In an academic population, the spread of severe acute respiratory syndrome coronavirus 2 (SARS-CoV-2) infections appears to depend on the infectivity of the index case, the rate of transmission and the implementation of research. contacts. Data indicates that an increase in the rate of transmission always leads to an increase in the average number of secondary cases. Without contact tracing, symptomatic index cases lead to an increase in the number of secondary cases compared to asymptomatic index cases due to their greater infectivity.
However, when contact tracing is implemented, the spread of COVID-19 from symptomatic index cases is significantly reduced. Although contact tracing appears to have minimal effect on reducing asymptomatic index cases. With symptomatic index cases, contact tracing can potentially reduce the average number of secondary cases by up to 56%, with the greatest impact being lower transmission rates.
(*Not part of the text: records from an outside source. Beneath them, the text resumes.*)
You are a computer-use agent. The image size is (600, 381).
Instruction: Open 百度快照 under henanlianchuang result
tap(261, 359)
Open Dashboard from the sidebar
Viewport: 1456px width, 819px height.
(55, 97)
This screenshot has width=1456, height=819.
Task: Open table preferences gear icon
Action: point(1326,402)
This study compared the results of an investigation conducted before the pandemic and an investigation conducted during the pandemic by examining the duration, frequency and number of contacts reported in each investigation. From the available data, the authors built a self-centered network to model the actual transmission of COVID-19 from index cases to people they meet. Contact tracing was then introduced to study three scenarios in which the index case was always symptomatic, always asymptomatic, or asymptomatic with an age-dependent probability.
During the period of government-imposed restriction on social gatherings, patterns of contact among university populations changed. Individuals generally encountered less contact for long periods and with increased frequency. Due to these behavioral changes, reductions in the average number of secondary infections were observed. University populations are expected to have a high incidence of asymptomatic cases, so in cases like this, mass testing is needed to identify asymptomatic individuals and make full use of contact tracing.
medRxiv publishes preliminary scientific reports which are not peer reviewed and, therefore, should not be considered conclusive, guide clinical practice / health-related behavior, or treated as established information.